1
votes

This should be easy but I'm struggling to get this to work..

I'm using gatsby-source-wordpress to pull blog content into my gatsby site. The problem is that HTML entities are not decoded so instead of the '&' character, I see something like '&8466;'.

I want to implement a normalized function inside my gatsby-config.js file.

I found this function online that is supposed to remedy the HTML entities issue:

const decodeHTML = ({input}) => {
    let txt = document.createElement('textarea');
    txt.innerHTML = input;
    return txt.value;
}

I've tried importing it into my gatsby-config.js from a separate file; I've also placed the function directly in the gatsby-config.js file. Ideally, I'd like to import this function from a separate project file but that's not the main issue.

To get this function working, I've inlined it directly into my config file:

{
  resolve: `gatsby-source-wordpress`,
  options: {
    baseUrl: `peakwebsites.ca`,
    protocol: `https`,
    useACF: false,
    verboseOutput: false,
    hostingWPCOM: false,
    normalizer: function decodeHTML({entities}) {
      let txt = document.createElement('textarea');
      txt.innerHTML = entities;
      return txt.value;
    }
  }
},

But I'm running into this error:

success Downloading remote files - 7.158s - 205/205 28.64/s

 ERROR #11321  PLUGIN

"gatsby-source-wordpress" threw an error while running the sourceNodes lifecycle:

Cannot read property 'forEach' of undefined

  299 |       createNode,
  300 |       createContentDigest
> 301 |     }) => normalize.createNodesFromEntities({
      |                     ^
  302 |       entities,
  303 |       createNode,
  304 |       createContentDigest


 File: node_modules\gatsby-source-wordpress\gatsby-node.js:301:21

I'm not super familiar with the internals of how the Wordpress source plugin works so there might be some object property that I need to parse. I'm really not sure.

Does anyone have a solution for decoding HTML entities through a normalized function in gatsby-config ?

Thanks,

1

1 Answers

1
votes

I'm not familiar with gatsby-source-wordpress, but I feel like I have enough information to put you on the right path:

  1. You won't be able to access document from gatsby-config.js, it runs in Nodejs environment.
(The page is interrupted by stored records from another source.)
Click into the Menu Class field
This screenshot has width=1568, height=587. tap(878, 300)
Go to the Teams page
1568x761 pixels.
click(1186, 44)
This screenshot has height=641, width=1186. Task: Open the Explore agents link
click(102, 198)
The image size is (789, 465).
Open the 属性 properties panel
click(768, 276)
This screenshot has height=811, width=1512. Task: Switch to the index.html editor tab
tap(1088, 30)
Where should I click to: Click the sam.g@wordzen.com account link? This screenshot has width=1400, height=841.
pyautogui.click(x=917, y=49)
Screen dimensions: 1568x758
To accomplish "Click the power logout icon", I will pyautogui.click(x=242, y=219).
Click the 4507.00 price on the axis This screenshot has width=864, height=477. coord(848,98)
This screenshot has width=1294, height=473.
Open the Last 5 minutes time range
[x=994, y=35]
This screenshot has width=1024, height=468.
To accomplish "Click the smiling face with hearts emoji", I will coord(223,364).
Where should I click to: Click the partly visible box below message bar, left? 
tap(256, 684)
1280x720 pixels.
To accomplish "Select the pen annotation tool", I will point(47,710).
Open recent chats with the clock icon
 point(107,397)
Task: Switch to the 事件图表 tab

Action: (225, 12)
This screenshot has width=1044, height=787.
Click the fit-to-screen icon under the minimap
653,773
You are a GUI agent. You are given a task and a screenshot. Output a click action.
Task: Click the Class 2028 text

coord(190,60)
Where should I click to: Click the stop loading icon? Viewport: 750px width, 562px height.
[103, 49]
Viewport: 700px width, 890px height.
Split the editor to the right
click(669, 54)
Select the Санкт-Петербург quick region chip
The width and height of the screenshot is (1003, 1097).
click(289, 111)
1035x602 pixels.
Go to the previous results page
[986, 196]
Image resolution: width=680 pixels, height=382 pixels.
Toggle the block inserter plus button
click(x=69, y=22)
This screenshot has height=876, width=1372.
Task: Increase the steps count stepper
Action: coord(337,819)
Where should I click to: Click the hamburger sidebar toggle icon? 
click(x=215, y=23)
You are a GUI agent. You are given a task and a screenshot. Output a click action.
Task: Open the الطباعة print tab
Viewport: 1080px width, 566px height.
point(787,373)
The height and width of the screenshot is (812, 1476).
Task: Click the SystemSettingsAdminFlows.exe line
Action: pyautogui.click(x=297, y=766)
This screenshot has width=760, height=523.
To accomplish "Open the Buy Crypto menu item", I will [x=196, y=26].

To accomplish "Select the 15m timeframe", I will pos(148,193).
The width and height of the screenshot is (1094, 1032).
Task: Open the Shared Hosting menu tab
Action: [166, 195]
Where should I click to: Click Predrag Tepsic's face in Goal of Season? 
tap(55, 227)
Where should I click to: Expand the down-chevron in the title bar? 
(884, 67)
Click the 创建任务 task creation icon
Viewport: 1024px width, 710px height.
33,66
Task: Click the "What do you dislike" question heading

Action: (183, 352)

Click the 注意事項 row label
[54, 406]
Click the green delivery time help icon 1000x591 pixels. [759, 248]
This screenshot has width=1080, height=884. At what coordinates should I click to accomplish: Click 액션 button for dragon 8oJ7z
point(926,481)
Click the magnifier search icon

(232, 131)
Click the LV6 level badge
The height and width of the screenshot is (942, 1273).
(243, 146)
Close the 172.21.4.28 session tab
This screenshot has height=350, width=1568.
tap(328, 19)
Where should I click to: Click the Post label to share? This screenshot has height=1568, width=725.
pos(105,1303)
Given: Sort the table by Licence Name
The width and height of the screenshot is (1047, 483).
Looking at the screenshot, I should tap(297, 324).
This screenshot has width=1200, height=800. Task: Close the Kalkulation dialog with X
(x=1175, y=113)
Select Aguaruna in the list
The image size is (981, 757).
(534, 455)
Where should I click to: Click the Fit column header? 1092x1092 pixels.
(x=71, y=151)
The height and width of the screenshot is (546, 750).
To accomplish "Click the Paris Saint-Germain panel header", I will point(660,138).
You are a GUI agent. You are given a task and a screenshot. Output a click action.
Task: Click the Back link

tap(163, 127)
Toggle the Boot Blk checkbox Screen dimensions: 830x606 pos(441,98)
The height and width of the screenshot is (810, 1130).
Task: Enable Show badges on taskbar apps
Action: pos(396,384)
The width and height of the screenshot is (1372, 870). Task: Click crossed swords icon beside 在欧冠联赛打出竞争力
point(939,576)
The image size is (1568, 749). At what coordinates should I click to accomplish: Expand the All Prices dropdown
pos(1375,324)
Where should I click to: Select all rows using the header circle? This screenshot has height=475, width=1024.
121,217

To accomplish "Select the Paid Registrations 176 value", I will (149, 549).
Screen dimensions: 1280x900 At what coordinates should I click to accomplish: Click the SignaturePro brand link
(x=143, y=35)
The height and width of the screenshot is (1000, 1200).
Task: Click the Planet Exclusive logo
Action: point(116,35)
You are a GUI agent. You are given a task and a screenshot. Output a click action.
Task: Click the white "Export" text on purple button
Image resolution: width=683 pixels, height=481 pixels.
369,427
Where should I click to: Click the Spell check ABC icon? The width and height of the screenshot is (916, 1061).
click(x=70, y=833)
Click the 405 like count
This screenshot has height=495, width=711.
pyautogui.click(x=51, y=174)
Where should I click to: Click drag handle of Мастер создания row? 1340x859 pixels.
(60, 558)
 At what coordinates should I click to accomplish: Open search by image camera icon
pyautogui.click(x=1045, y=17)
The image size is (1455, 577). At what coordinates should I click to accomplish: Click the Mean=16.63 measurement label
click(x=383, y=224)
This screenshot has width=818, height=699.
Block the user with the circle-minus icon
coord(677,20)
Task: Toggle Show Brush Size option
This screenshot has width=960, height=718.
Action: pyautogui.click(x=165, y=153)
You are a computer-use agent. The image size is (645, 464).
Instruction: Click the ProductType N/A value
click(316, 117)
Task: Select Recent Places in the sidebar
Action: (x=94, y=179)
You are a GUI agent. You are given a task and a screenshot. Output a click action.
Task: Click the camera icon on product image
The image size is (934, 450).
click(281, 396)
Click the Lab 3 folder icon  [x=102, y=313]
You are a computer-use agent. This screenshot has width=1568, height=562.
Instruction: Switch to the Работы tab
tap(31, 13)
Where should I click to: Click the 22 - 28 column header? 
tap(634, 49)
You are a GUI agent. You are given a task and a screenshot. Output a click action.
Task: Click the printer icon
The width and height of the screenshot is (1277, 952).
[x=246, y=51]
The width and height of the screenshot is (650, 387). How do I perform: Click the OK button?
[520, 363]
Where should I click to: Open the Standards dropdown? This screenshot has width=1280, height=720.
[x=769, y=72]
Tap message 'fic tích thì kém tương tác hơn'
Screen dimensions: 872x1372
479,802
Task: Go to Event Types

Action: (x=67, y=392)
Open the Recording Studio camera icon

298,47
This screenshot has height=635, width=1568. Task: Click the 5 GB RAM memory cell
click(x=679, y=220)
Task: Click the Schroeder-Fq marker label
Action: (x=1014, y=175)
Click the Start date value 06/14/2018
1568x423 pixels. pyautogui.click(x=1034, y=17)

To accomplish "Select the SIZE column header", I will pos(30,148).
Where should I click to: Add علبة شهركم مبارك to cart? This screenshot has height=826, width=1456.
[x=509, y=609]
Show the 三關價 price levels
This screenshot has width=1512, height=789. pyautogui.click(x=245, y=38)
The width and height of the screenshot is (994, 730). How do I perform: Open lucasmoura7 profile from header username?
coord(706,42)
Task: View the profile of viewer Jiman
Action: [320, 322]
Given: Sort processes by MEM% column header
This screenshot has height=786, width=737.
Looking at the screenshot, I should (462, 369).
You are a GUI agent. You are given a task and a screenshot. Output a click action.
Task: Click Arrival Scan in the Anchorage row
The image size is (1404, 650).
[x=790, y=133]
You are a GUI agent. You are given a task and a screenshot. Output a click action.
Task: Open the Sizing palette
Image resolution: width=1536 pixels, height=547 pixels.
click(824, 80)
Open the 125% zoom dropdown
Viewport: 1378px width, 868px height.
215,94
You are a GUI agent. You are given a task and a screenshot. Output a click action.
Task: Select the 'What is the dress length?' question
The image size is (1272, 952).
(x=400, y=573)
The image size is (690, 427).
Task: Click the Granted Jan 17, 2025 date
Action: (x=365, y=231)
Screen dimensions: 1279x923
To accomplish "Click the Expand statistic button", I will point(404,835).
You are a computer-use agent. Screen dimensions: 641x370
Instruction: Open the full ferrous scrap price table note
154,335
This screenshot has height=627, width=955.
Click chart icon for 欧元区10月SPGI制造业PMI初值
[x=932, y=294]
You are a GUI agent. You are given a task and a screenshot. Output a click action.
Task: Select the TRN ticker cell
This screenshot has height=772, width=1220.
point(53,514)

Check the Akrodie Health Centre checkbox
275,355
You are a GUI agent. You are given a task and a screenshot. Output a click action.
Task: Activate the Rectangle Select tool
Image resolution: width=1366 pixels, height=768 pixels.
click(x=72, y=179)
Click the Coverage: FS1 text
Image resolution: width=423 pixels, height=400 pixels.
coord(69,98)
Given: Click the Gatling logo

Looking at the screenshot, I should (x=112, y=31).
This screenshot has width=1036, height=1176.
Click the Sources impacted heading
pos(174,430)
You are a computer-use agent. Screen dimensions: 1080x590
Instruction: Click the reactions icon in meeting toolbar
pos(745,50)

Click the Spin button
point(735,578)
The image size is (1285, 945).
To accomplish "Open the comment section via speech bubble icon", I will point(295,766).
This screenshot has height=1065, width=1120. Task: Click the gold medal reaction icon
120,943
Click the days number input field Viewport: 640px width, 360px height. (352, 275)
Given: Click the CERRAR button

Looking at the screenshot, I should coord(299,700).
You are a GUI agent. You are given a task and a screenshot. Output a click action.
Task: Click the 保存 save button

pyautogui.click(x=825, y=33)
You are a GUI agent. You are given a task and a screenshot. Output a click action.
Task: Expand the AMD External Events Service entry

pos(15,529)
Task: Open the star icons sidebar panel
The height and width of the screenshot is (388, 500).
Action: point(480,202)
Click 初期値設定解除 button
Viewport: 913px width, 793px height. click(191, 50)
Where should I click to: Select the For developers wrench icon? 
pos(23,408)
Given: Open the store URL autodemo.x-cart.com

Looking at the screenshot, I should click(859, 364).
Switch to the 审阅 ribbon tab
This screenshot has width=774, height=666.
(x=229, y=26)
Use a node library instead, a quick search turned up he.
const he = require('he')

const decode = input => he.decode(input)
  1. A quick look into gatsby-source-wordpress docs shows that entities is an array. I don't know what its shape looks like, you'd have to log it out to see what it is. Once you know how to access your HTML text, you can use the decode function above:
{
  resolve: 'gatsby-source-wordpress',
  options: {
    // ...other options
    normalizer: ({ entities }) => entities.map(entity => {
      /* access your raw html somehow, this is just a guess */
      if (entity.__type === 'wordpress_post_or_something') {
        entity.content = decode(entity.content)
      }
      return entity
    })
  } 
}


Alternatively, you can also add a new field to the nodes created by gatsby-source-wordpress via createNodeField in onCreateNode or createSchemaCustomization. The idea would be to get the html content from the node, decode it, then add it back to that node as a new field.

I'll be happy to remove/update this answer if someone more familiar with wordpress can help.